Network and Data Security

What is Network and Data Security?

Network security is a set of principles and practices designed to ensure the security of network traffic and to prevent unauthorized access, misuse, modification, or denial of network accessible resources.

Data security is a set of principles and practices designed to prevent unauthorized modification, destruction or disclosure of digital data.

Why is network and data security important for small businesses?

The effects of network and data attacks can be particularly devastating for a small business. Network and data attacks can come in many forms, including but not limited to: malware and denial of service attacks.

Malware can incapacitate your network in a couple of ways such as replicating and spreading itself across a network, thus consuming valuable bandwidth and slowing the system down, or by installing backdoors for later use by the attacker.
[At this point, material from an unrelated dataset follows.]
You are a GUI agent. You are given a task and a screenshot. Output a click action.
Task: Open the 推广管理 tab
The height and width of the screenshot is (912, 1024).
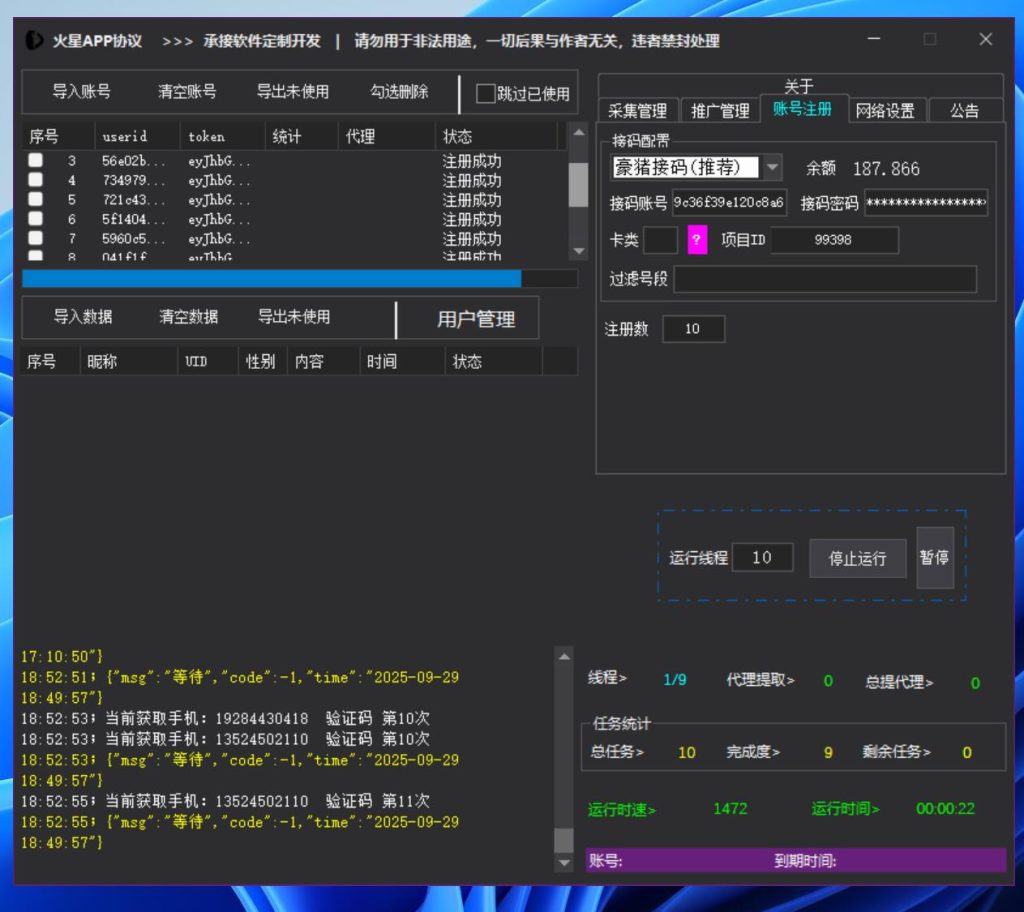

DDoS attacks are another popular method that can result in data loss, corruption of important business mechanics, as well as the slowing down (or potentially stopping of) overall network function. This is why it is so important for small businesses to take proper preventative measures against network attacks, as well as have plans in place to mitigate the attacks in the event they do occur.

List of best practices


  • Firewalls protect your computer from internet attacks from hackers in addition to threats such as malware. A firewall is an essential part of a business, as it protects your data and intellectual property. Some best practices include document rules and using comments to explain their use, alerting admins and users to upcoming changes, and starting with “deny all” before adding exceptions. You should also regularly review the firewall rules and eliminate the unused ones.

  • Learn how to Manage a Firewall

Wireless Security

  • Wireless networks make it incredibly easy to connect to the internet from your mobile devices without having to deal with pesky wires. Despite its convenience, there are some drawbacks to wireless networks, including the ability of others to easily access your Wi-Fi. Enabling encryption is as simple as turning on the use the strongest possible WiFi security protocol WPA2 or WPA3. Make sure to create a guest network and never share your corporate network credentials with the guests.

  • Learn more about Wireless Security

Encryption (At Rest)

  • Encryption protects the sensitive data of your company by making the contents of a disk or files unreadable without a special key. When used properly, it is impossible to access your important data without decryption. To make full use of encryption, implement a policy where you encrypt all crucial files before saving them. You can choose to do so on a file-by-file basis or via disk, folders or USB drives. Encryption is particularly crucial for any business using cloud storage.

  • Learn more about Encryption (At Rest)

Encryption (In Motion)

Encryption in motion hides the information within files of data as it moves through your network. As such, encryption in motion is essential for ensuring that hackers cannot access information even if they get into your network. Best practices begin only transmitting data over SSL (Secure Sockets Layer) and relying on strong security protocols such as TLS (Transport Layer Security). Make it a priority to use encryption, even with data that is in a local network and behind a firewall.

Secure your Network Devices

  • One of the first things a hacker check is whether the default account and password are enabled on networked devices. To reduce the risk of security breaches through default credentials which have been left configured on network devices, it’s best to implement a process to change the passwords when new equipment is installed.

  • Learn how to Secure your Network Devices


  • Backups are the additional copies of your company’s crucial information, and they are there to help you if you should experience a crashed computer, a natural disaster that damages your equipment, a hacker breaking into your system, or another type of equipment failure. Best practices involve making backups of all important files at least once per week, if not more often. Additionally, you should log user activity that edits these backups.

  • Learn how to create a Backup Policy

Virtual Private Network (VPN)

  • A VPN, or virtual private network, is a private, secure solution within the greater internet. Essentially, it gives you the security of a private network within your business to optimize privacy. As a business, you can use a VPN to connect with a remote data center or just to ensure all data is encrypted and secured. In terms of best practices, opt for good authentication processes that involve secure passwords and two-factor authentication, as outsider access to the network nullifies its security benefits.

  • Learn more about Virtual Private Networks


Intrusion detection and prevention systems can detect threats that attempt to access your network and even prevent that threat from completing its attack, depending on the system. These are crucial, as they are one of your first lines of defense against a cyber attack. Your solution should include real-time prevention along with analysis and logs of the attacks and provide additional protection during a patch latency period.

Update and Patch

Patches and updates are the new versions of programs that resolve minor issues from the previous version. They regularly contain new security measures, and if ignored, you leave hackers an opening to get into your system and steal your information. Your policy should include a schedule of updating and installing patches at least once a week, preferably daily. Make it your policy to never put off patches unless absolutely necessary and to include additional security measures if you do put them off.